→ **Target position records**:
+===+

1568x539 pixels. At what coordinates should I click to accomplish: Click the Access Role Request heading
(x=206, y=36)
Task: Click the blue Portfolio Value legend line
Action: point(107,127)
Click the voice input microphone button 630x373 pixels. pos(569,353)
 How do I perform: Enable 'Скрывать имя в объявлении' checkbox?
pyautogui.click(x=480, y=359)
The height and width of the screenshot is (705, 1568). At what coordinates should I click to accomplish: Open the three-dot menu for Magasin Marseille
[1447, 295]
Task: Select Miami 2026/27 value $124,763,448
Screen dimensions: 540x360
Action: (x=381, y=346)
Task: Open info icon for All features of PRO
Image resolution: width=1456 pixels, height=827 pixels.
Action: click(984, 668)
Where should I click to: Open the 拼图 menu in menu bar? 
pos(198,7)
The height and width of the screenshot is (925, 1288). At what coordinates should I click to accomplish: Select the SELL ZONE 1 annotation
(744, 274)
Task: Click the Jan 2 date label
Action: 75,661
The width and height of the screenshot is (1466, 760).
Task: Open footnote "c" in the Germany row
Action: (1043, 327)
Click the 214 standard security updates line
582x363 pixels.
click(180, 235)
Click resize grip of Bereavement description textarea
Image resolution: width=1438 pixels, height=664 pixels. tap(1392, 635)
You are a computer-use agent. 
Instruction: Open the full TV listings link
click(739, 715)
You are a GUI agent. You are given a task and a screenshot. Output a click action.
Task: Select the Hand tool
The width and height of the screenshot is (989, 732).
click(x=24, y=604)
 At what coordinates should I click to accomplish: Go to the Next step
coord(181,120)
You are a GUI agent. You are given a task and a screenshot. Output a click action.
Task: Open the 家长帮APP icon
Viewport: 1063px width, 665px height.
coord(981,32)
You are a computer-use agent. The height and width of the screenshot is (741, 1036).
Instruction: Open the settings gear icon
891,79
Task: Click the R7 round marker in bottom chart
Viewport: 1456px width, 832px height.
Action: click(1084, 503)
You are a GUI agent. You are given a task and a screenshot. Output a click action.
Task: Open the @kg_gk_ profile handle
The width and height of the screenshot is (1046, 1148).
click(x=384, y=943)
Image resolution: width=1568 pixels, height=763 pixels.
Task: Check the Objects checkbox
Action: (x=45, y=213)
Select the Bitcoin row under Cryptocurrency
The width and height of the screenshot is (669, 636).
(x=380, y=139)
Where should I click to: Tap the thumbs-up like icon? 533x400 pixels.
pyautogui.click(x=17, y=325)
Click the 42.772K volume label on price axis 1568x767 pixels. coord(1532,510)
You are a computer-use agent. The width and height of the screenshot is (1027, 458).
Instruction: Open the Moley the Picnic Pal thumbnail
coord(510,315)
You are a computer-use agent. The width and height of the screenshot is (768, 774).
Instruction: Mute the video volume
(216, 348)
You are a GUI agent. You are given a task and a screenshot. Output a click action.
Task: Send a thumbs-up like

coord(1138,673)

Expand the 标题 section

+===+

Quote the part of the entries that opens with the line containing "Where should I click to: Open" and closes with the line containing "coord(181,120)", both lines included.

→ **Task solution**:
Where should I click to: Open the 拼图 menu in menu bar? 
pos(198,7)
The height and width of the screenshot is (925, 1288). At what coordinates should I click to accomplish: Select the SELL ZONE 1 annotation
(744, 274)
Task: Click the Jan 2 date label
Action: 75,661
The width and height of the screenshot is (1466, 760).
Task: Open footnote "c" in the Germany row
Action: (1043, 327)
Click the 214 standard security updates line
582x363 pixels.
click(180, 235)
Click resize grip of Bereavement description textarea
Image resolution: width=1438 pixels, height=664 pixels. tap(1392, 635)
You are a computer-use agent. 
Instruction: Open the full TV listings link
click(739, 715)
You are a GUI agent. You are given a task and a screenshot. Output a click action.
Task: Select the Hand tool
The width and height of the screenshot is (989, 732).
click(x=24, y=604)
 At what coordinates should I click to accomplish: Go to the Next step
coord(181,120)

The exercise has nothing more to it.